Passage shown:
★ ★ ★ ★ ★ ★ ★

The force of the ball on the floor is not the weight of the ball. However, for a ball that is stationary and supported only by the floor, it will be equal to the weight of the ball.
 
Okay.

So if the ball is stationary, the force of the ball on the floor is equal to the weight of it but isn't that of weight; if I understood what you said. Then, what is the force ?

What if the ball is moving horizontally with a speed, u m/s on the floor ?
 
Jadaav said:
Let's consider a stationary ball lying on the floor.

The weight of the ball acts downwards and the normal reaction acts upwards. They are of the same magnitude but not of the same type.

So normal reaction is the reaction to what, if not weight ?
There are two meanings of the term "reaction" force:

(1) Since the ball does not fall through the floor, we can deduce that the floor must be exerting an upward normal force. This is often called a constraint or a "reaction" force. This term is used in engineering, not in physics! In physics it's usually just called the normal force.

★ ★ ★ ★ ★ ★ ★

Data:

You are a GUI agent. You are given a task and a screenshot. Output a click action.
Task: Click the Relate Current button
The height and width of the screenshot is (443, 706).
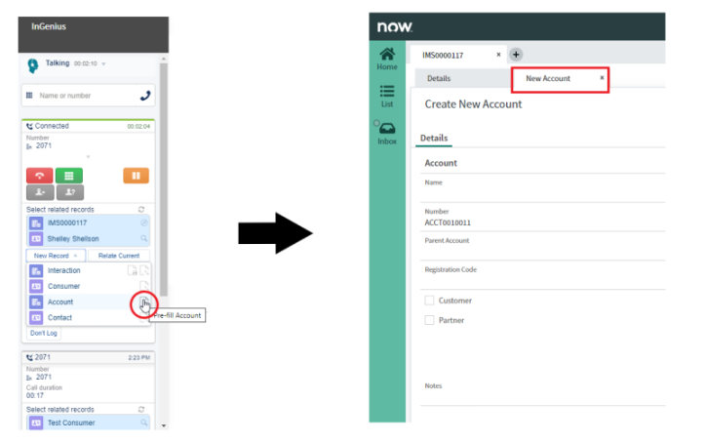click(x=119, y=255)
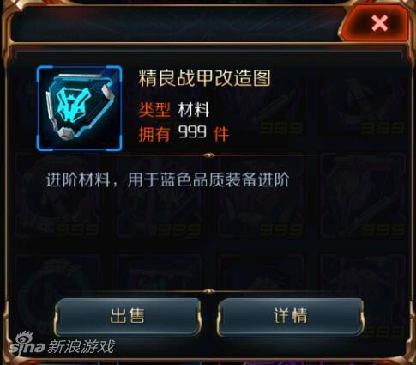The image size is (416, 365).
Task: Tap the glowing blue armor blueprint icon
Action: [80, 108]
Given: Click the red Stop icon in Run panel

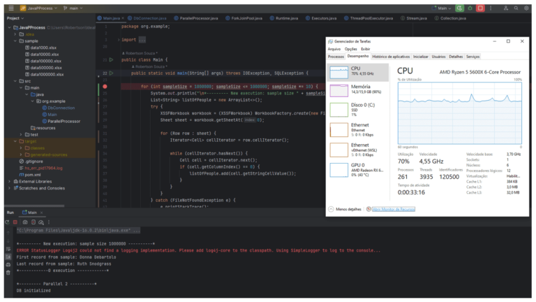Looking at the screenshot, I should (15, 221).
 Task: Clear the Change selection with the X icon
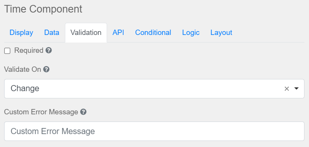[287, 89]
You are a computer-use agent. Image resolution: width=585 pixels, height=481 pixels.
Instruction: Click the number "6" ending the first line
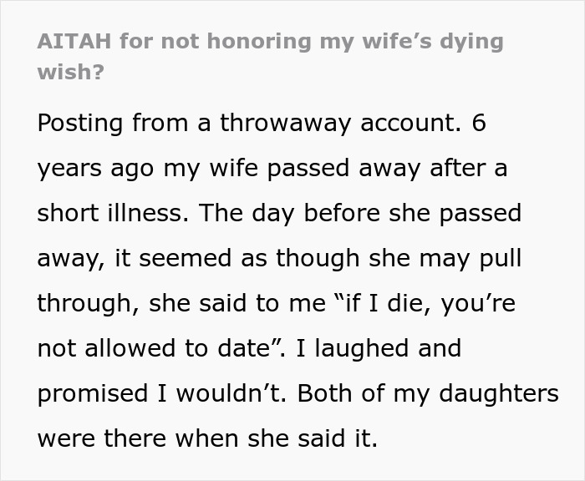(x=478, y=124)
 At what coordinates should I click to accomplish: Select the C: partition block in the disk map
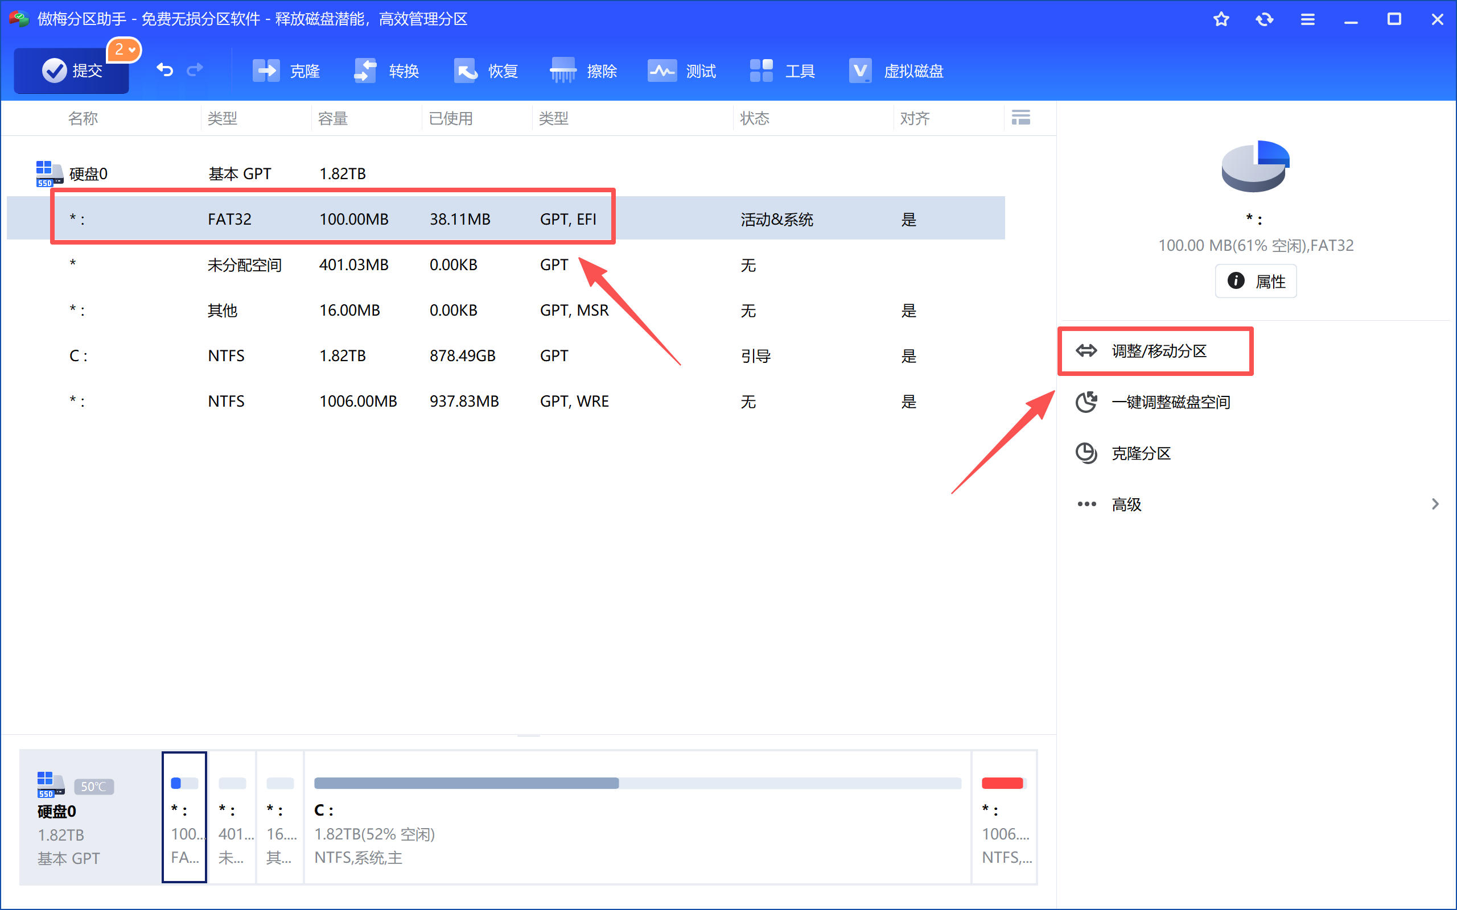637,817

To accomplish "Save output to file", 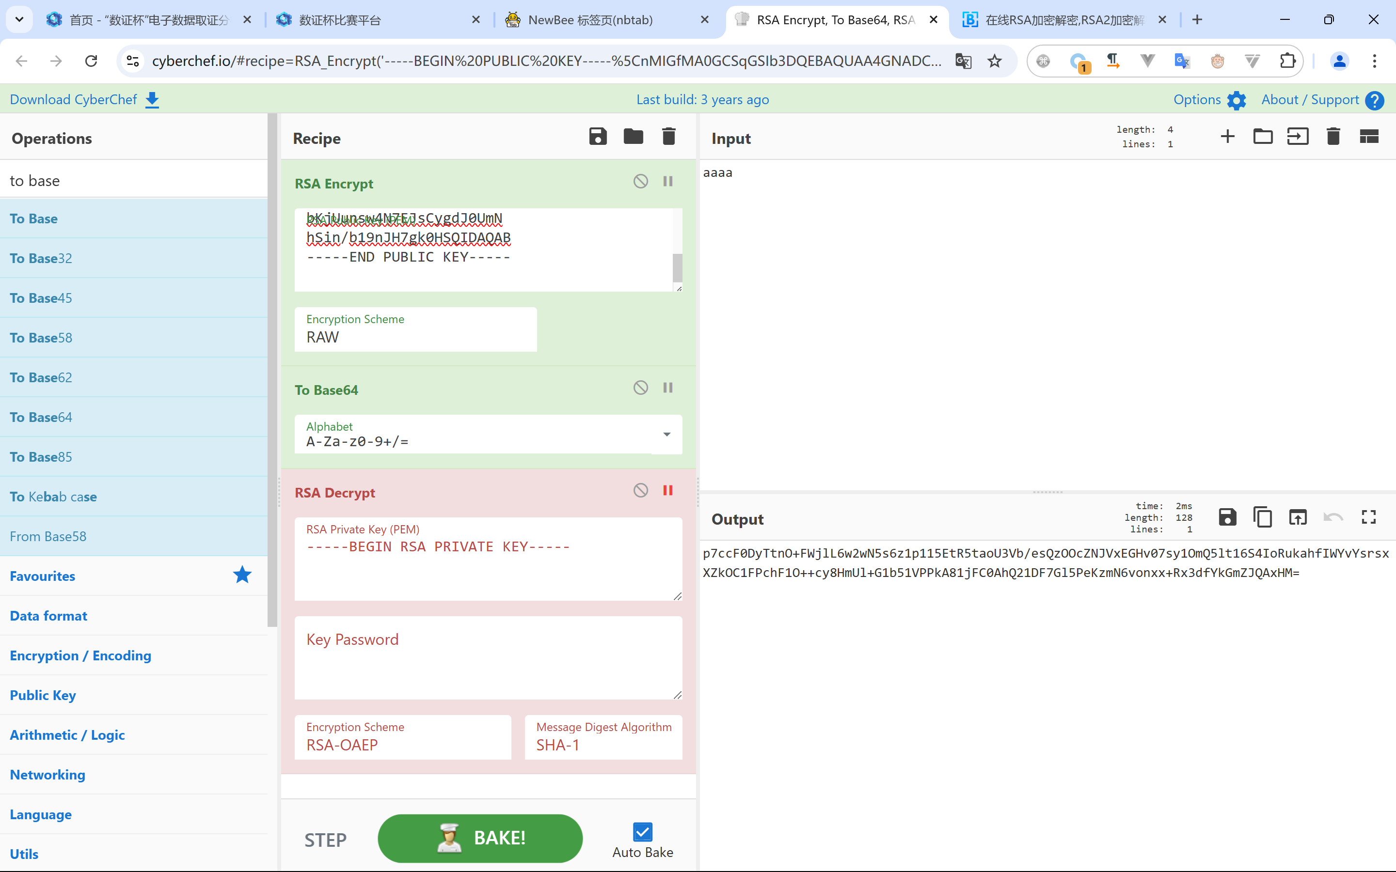I will (1227, 517).
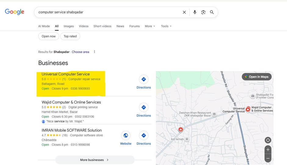Click the magnifier search icon
This screenshot has width=287, height=165.
pos(212,12)
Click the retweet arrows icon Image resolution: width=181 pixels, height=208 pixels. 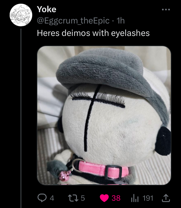[x=73, y=198]
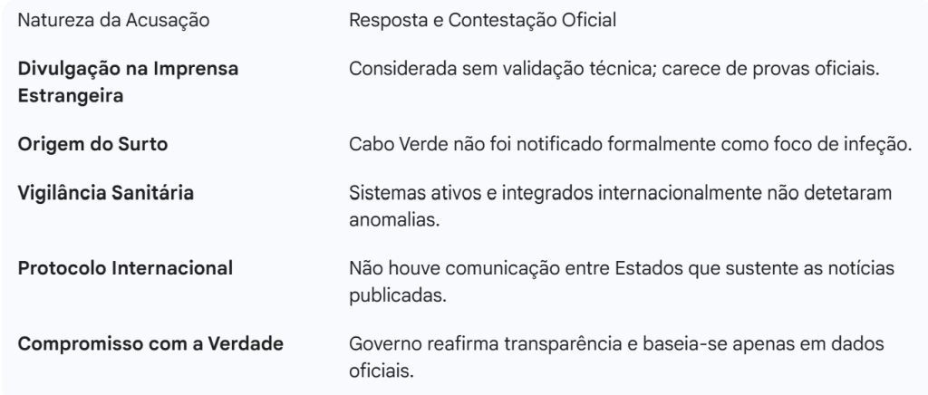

★ ★ ★ ★ ★ ★ ★

What is asked: Pick up the forum thread about the normal force on a ball resting on the floor, and keep writing it from after its last sentence. The records aren't needed for this.

Expected output:
(2) Per Newton's 3rd law, any two objects exert equal and opposite forces on each other. These are often called "action/reaction" pairs. That's something of an old-fashioned term; better to call those force pairs just "3rd law pairs".

Do not mix up the two meanings, or you'll just get confused.

If you're asking what's the 3rd law pair to the upward normal force exerted on the ball by the ground, then that's the downward normal force exerted on the ground by the ball.

The 3rd law pair to the weight (the gravitational pull of the Earth on the ball) is the gravitational pull of the ball on the earth.
 
Jadaav said:
So if the ball is stationary, the force of the ball on the floor is equal to the weight of it but isn't that of weight; if I understood what you said. Then, what is the force ?

What if the ball is moving horizontally with a speed, u m/s on the floor ?
What matters is whether the ball is vertically accelerating or not. Since it's just rolling along the horizontal floor, we know that the floor must be exerting an upward force enough to balance the weight of the ball.

Weight is a gravitational force; the normal force is a contact force (largely electromagnetic).
 
Thanks a bunch !

I was actually confused about the action-reaction pair and the normal force. You cleared them :)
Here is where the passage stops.